Fewer than 5 percent of call centers use work-at-home agents, even though DSL and cable modems have made having virtual agents feasible. Yet while technological barriers are diminishing, other concerns have kept most call centers from jumping on the at-home agent bandwagon. Technology costs have come down, but companies continue to conclude that on a cost-per-transaction basis, using virtual agents is not cheaper than centralized operations. Also, most companies prefer centralized operations to streamline administration and maintain control. (It’s easier, for instance, to handle technology setup and maintenance when all of your agents work under one roof.) What’s more, going into people’s homes represents a liability risk for call centers.
That said, any technique to reduce agent turnover is worth investigating. My Twinn’s 88 percent reduction in agent turnover is remarkable. With overall attrition averaging 15 percent per year, agent retention is one of the most challenging problems“if not the most challenging“for contact centers. For the average call center, 71 percent of the cost per handled call (which averages $6.38) is personnel-related. (Operations account for 54 percent and administration for 17 percent; capital and communications make up the rest.) Reducing turnover therefore not only improves customer service, it lowers costs because it cuts back on the extra training and management resources required to bring new recruits up to speed. It’s impressive that My Twinn has been able to improve its close rate and decrease its number of escalated calls. If My Twinn has been able to cut its overall costs (maybe not cost per transaction), particularly personnel costs, then the strategy is really paying off.

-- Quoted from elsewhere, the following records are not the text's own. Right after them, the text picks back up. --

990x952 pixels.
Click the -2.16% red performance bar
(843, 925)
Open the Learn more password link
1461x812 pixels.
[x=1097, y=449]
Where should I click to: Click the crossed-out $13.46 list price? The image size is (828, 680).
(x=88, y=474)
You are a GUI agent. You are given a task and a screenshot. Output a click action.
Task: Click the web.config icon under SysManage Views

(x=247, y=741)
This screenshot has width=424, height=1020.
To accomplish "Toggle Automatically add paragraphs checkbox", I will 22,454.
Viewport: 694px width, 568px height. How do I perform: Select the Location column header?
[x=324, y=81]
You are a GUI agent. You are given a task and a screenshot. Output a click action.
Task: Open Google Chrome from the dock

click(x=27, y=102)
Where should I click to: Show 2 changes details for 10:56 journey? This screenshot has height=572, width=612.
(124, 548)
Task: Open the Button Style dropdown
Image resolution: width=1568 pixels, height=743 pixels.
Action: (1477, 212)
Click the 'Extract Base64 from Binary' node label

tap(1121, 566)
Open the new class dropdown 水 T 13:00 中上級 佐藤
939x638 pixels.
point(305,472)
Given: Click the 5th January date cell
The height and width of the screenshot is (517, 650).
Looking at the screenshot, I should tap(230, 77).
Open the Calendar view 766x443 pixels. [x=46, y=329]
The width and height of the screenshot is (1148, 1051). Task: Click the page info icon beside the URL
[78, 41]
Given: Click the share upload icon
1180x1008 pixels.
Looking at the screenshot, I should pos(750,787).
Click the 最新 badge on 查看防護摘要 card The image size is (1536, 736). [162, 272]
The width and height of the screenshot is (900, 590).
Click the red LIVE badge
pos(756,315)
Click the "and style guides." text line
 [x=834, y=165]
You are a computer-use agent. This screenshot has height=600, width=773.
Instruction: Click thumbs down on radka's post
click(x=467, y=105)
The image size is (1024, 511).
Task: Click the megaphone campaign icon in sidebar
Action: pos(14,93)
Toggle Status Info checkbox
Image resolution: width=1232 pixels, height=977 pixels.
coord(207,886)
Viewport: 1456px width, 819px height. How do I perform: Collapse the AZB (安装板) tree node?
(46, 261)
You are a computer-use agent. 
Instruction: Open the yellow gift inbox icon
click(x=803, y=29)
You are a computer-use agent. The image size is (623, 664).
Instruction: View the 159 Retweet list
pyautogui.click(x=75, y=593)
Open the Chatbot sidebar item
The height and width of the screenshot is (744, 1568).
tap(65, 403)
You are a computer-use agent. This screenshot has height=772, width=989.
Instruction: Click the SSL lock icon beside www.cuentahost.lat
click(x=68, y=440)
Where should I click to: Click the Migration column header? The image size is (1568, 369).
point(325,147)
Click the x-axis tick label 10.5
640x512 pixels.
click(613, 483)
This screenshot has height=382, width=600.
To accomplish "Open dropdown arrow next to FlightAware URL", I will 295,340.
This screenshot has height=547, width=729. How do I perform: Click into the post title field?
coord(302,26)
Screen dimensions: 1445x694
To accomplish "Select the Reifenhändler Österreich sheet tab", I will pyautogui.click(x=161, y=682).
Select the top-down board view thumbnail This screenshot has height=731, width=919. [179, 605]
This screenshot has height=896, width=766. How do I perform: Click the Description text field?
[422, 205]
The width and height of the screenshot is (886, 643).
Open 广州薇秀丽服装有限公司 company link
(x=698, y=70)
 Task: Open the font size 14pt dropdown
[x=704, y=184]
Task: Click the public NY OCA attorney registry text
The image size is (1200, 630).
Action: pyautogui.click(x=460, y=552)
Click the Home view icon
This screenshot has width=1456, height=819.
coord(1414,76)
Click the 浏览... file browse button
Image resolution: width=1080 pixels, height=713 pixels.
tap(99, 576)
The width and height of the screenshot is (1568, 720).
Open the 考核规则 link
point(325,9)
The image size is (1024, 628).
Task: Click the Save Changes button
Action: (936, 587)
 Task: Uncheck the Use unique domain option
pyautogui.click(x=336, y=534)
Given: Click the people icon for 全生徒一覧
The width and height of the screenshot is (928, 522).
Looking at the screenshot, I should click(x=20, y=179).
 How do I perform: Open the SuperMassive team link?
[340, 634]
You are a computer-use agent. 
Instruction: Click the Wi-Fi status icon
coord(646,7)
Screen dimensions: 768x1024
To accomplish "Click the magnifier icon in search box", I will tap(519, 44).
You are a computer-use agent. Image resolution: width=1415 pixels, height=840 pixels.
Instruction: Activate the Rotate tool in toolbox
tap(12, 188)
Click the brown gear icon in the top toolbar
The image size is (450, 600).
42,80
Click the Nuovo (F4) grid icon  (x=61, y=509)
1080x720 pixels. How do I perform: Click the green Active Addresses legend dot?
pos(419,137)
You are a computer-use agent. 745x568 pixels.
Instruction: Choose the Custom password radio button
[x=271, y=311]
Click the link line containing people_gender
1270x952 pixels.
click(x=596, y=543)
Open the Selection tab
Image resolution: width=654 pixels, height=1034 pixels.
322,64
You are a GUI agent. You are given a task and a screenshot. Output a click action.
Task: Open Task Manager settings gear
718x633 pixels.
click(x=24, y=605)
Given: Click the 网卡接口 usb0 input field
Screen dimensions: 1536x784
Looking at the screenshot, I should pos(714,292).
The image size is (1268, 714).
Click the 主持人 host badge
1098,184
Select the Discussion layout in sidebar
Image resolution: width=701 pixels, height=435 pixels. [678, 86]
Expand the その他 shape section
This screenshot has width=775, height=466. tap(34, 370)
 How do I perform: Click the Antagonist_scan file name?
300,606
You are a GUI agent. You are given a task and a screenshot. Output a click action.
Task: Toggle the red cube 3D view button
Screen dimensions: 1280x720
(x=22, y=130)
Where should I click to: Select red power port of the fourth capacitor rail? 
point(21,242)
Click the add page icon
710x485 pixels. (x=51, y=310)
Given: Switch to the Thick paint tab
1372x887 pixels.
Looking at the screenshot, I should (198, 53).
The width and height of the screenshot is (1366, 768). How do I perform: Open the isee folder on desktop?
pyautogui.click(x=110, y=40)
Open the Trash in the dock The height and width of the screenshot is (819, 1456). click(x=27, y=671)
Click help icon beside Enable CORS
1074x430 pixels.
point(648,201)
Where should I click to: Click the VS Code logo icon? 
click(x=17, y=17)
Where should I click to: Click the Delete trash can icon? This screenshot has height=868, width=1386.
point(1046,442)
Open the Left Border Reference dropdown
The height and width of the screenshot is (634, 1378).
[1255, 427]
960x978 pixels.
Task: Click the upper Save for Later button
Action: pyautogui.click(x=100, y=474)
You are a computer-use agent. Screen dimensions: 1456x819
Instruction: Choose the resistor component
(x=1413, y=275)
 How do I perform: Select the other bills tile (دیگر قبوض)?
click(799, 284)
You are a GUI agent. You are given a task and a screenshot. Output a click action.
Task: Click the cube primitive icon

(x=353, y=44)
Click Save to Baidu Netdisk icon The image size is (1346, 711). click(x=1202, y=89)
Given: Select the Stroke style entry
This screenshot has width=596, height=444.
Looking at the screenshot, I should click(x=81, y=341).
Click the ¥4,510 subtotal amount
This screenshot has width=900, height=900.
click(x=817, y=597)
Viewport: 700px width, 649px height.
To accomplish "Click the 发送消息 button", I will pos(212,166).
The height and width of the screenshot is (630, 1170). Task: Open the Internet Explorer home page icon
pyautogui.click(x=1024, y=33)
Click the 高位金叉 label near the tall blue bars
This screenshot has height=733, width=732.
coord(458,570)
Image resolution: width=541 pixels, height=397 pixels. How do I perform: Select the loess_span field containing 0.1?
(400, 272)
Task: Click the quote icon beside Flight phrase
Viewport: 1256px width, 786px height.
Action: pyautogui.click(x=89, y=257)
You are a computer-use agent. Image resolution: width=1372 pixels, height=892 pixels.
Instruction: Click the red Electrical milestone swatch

The greater the need for highly skilled agents (such as those with technology expertise), the better the business case for virtual agents. The virtual strategy is worth pursuing if you need highly skilled people. But most call centers remain focused on keeping the cost per transaction down, and the perceived administration and control issues that come with using work-at-home agents make most call center managers uncomfortable. So in the future, instead of virtual agents, we are more likely to see clusters of agents in remote offices where the demographics match the client’s needs (for example, low labor costs, high work ethic).